2. Micromechanical timepiece part (1) as claimed in the preceding claim, in which the upper face (11) and the lower face are essentially planar.
3. Micromechanical timepiece part (1) as claimed in any one of claims 1 and 2, in which the side walls (12) are essentially vertical and in which the angle of the chamfer of the at least one chamfered portion with respect to the vertical is between 10 degrees and 45 degrees, more preferably between 30 degrees and 45 degrees.
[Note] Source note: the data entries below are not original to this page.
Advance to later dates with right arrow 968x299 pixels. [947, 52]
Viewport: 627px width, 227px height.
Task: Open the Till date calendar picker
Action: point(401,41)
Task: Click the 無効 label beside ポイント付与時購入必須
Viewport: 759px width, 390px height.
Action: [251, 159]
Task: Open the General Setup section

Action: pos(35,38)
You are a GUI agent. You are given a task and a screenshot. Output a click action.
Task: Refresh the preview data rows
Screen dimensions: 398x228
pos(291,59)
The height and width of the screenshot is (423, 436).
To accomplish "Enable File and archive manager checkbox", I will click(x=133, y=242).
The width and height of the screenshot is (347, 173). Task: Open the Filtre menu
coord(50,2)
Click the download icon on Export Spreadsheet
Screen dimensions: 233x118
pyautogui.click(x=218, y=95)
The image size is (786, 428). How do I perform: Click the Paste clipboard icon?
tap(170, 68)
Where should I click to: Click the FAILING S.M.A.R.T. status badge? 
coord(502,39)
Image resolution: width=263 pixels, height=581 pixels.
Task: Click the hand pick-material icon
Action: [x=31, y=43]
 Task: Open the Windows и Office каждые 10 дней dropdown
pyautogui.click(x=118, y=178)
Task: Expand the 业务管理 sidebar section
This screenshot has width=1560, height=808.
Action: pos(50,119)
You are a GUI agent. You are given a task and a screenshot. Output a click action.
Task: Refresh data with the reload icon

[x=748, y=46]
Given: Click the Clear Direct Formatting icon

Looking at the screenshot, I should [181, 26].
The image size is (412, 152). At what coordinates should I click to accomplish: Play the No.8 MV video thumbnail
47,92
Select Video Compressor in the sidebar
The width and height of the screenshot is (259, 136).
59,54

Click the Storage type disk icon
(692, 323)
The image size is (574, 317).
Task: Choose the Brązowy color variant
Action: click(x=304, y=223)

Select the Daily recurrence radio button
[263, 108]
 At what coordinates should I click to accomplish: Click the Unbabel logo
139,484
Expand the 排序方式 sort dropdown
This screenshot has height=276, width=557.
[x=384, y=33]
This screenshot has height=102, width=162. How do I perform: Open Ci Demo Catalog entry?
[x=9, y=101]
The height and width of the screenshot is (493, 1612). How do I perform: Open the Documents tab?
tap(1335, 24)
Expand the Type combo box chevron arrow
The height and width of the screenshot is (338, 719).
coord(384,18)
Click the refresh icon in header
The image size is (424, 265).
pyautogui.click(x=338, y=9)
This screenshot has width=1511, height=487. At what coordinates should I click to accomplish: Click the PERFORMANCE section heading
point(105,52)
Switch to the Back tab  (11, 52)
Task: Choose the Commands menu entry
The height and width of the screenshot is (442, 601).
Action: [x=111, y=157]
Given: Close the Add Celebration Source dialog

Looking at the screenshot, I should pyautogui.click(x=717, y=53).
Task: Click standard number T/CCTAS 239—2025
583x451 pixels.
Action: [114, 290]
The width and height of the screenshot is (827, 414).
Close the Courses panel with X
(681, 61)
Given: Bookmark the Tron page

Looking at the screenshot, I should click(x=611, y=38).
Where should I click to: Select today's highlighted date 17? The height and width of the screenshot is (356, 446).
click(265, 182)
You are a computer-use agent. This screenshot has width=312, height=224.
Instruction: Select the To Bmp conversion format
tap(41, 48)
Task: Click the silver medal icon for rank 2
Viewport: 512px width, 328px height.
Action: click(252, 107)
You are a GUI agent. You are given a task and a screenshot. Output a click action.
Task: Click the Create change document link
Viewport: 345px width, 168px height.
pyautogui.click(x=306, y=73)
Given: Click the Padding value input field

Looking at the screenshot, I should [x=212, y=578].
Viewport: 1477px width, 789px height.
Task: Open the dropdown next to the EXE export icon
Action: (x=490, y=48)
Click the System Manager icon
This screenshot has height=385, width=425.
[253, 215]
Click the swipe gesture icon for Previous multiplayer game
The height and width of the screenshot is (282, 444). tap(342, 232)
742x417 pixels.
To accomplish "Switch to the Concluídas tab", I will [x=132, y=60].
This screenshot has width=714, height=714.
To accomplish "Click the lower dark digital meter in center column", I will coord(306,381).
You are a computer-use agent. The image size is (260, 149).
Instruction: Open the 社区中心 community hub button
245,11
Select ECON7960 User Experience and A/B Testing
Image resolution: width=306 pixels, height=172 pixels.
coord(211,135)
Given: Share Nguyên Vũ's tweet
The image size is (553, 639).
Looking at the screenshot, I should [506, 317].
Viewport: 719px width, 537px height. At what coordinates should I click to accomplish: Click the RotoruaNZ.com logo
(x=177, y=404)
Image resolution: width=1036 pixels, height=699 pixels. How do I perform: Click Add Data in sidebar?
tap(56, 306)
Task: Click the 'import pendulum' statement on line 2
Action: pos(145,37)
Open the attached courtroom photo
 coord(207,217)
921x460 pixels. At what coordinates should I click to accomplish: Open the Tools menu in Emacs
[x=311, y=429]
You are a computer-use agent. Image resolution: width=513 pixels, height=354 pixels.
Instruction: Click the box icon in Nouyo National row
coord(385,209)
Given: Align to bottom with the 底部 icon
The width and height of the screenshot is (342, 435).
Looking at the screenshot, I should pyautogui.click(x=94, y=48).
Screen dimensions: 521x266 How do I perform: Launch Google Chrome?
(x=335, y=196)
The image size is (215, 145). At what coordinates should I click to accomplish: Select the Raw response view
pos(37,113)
4. Micromechanical timepiece part (1) as claimed in any one of claims 1 to 3, in which the height of the chamfer of the at least one chamfered portion (121) measured in the direction of the height of the corresponding side wall (12) is between 20 micrometres and 50 micrometres.
5. Micromechanical timepiece part (1) as claimed in any one of claims 1 to 4, in which the thickness of the micromechanical timepiece part (1) is between 80 micrometres and 300 micrometres.
6. Micromechanical timepiece part (1) as claimed in claim 5, in which the thickness of the micromechanical timepiece part (1) is 150 micrometres.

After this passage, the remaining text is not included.